Zephrant;708131 said:


> I got the tractor tonight, and spent a few hours on it. I did buy the Frontier blade for it. Paid list price I suspect, but my 2WD pickup is out of commission for the winter, so I had no way to shop around for it without having to arrange to get it hauled to my place. Since they were coming out with the tractor anyway, I had them mount it and bring it.
> 
> *First thing I noticed- if I angle the 6' blade, it just pushes the tractor sideways.* I've got chains on order, but it will be a week for them to come in. I may have to add weight someplace too.
> 
> But I started getting the hang of the bucket- I pushed back the berms in the cul-de-sac fine, but made no progress on the ones along the road. Couldn't use the blade, and the bucket would be very slow.
> 
> Ran out of time to play tonight, but I'll give it another go tomorrow.
> 
> Was nice to be out playing in the snow with the moon out though. Could not see much behind me, but the front lights were OK for bucket work.
> 
> I'll look for those Peterson lights- thanks for the help.

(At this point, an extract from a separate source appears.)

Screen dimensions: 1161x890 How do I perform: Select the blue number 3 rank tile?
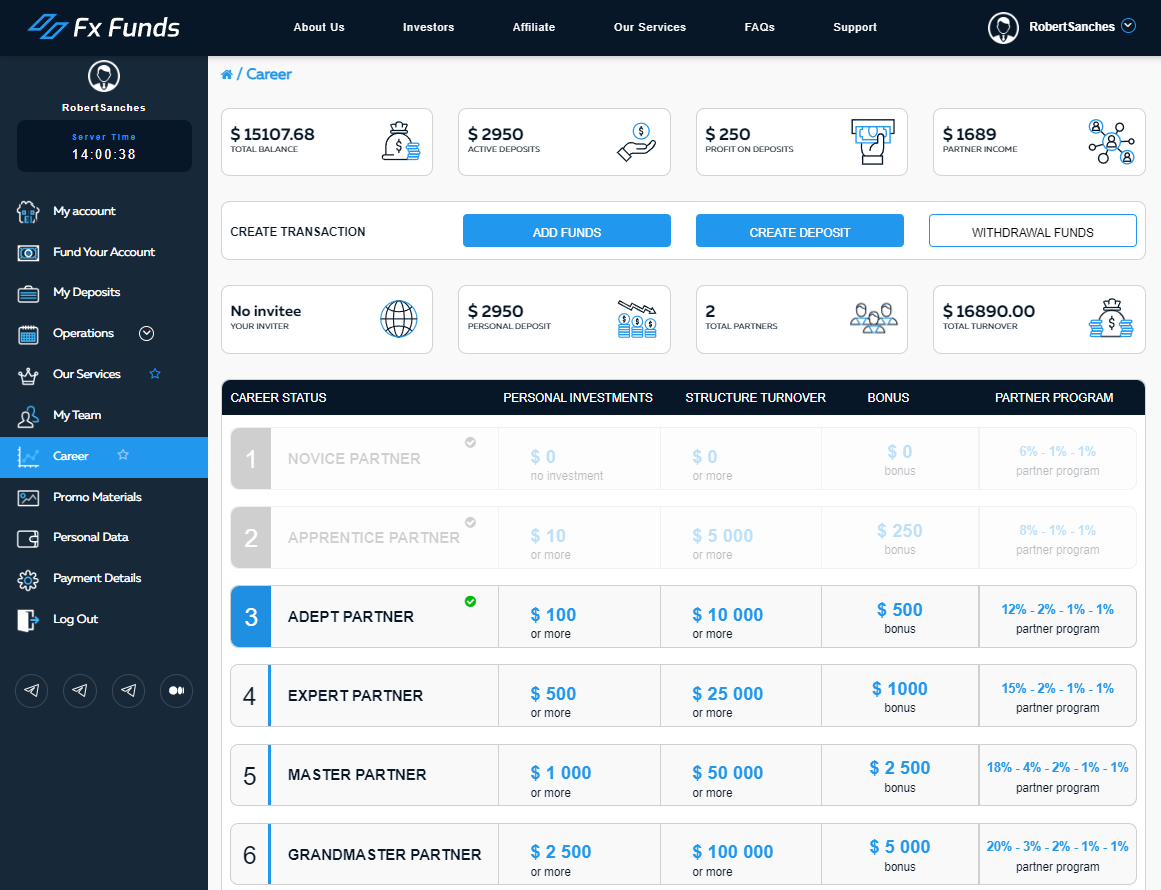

See if you can trade them for a 5'. A six footer is too much for that machine. I run turf tires, and no weights on my 2210 without any side walking issues.

Also, play around with adjusting the top link, you may have it adjusted too long oor too short making one corner of the blade dig if it's angled. When the blade is on the ground you want the main boom it's haning from to be as close to level as possible.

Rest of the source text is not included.